Nahôm gravit l'éminence et attendit, son bâton au poing.
— Que fait-il ?
— Il agit pour toi, Morgal, siffla Locea, il va créer cette arme qui réduira la Confrérie en cendres.
Des hommes armés s'avancèrent, tirant avec eux un prisonnier. L'elfe eut la désagréable impression de revivre le sacrifie de Liza, lors de son Éveil. Car dans chaque cas de figure, il avait l'impression qu'il fallait supprimer une vie.
La future victime, dans ses vêtements blancs se débattait mais cela ne provoqua pas vraiment la pitié chez le jeune homme. Il pressentait que cet épisode devrait se répéter éternellement.
Le pouvoir ne s'obtient qu'au prix du plus grand sacrifice...
Le sacrifice de la vie.
Les soldats tirèrent le prisonnier jusqu'à la tombe. Là, sa capuche retomba sur ses épaules, dévoilant des cheveux aussi lisses que rouges.

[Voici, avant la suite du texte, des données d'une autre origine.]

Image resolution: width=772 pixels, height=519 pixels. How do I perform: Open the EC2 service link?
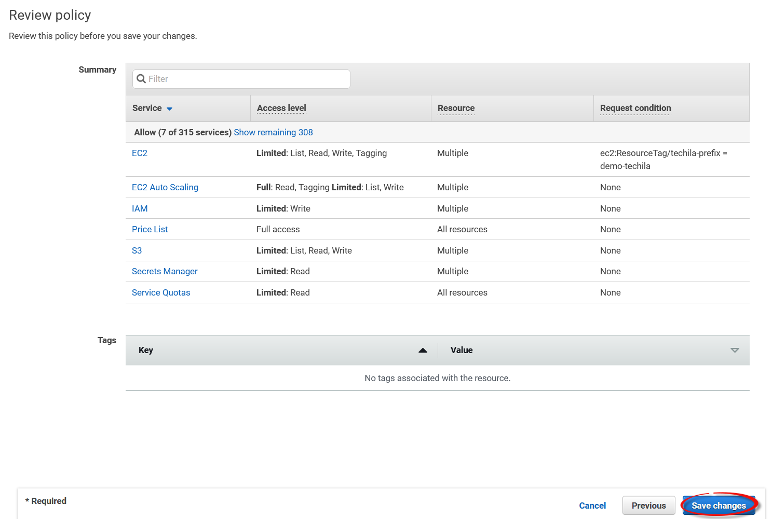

Cette fois-ci, Morgal ressentit un petit pincement au cœur. Il le connaissait. C'était le moine qu'il avait aidé dans les rues nauséabondes de Balondiel. Le novice Ravénor qui s'était montré d'une gentillesse et d'une candeur surprenante. Et voilà que son chemin s'arrêtait là, pour lui, pour sa propre ambition.
— « Non, c'est pour ma survie... »
Mais est-ce que le pauvre homme méritait de mourir ? Bien sûr que non. Tant pis, les gentils payaient la facture des mauvais. Ainsi tourne le monde.
Le moine fut attaché à la pierre tombale où il ne tarda pas à être transpercé par le pieux du Réceptacle. Le sang chaud ne manqua pas de couler du haut du monticule alors que la victime s'étouffait dans son propre sang. Une lumière sanglante se diffusa dans la pièce alors que la température chuta brutalement. L'ambiance devint plus oppressante, comme emprunte d'une sorcellerie inavouable. Morgal comprit aussitôt qu'il s'agissait d'une pure magie noire, d'une magie aussi dangereuse qu'illicite.
Si les souverains de chaque royaume s'étaient accordés sur le fait de l'interdire, certains continuaient à pratiquer ces tristes procédés. Quoiqu'il en soit, les sectes ne bronchaient pas devant l'accomplissement du rituel.
Brusquement, le corps du sacrifié explosa et de ses cendres se façonna une pierre d'un rouge pourpre éclatant. Une structure d'or enchâssait la gemme, la munissant d'une double poignée, de part et d'autre. L'objet planait au-dessus de la tombe comme une âme au-dessus de son corps, avant de prendre son envol pour l'éternité. Alors, des éclairs sortirent des mains de Nahôm et s'insérèrent dans la pierre dans un crépitement sourd.
Si Morgal demeurait plus qu'abasourdi par ce rituel ancestral, il ne remit pas en question la puissance qui pouvait s'en échapper. Aussi accepta-t-il ce présent avec la ferme résolution de s'en montrer à la hauteur.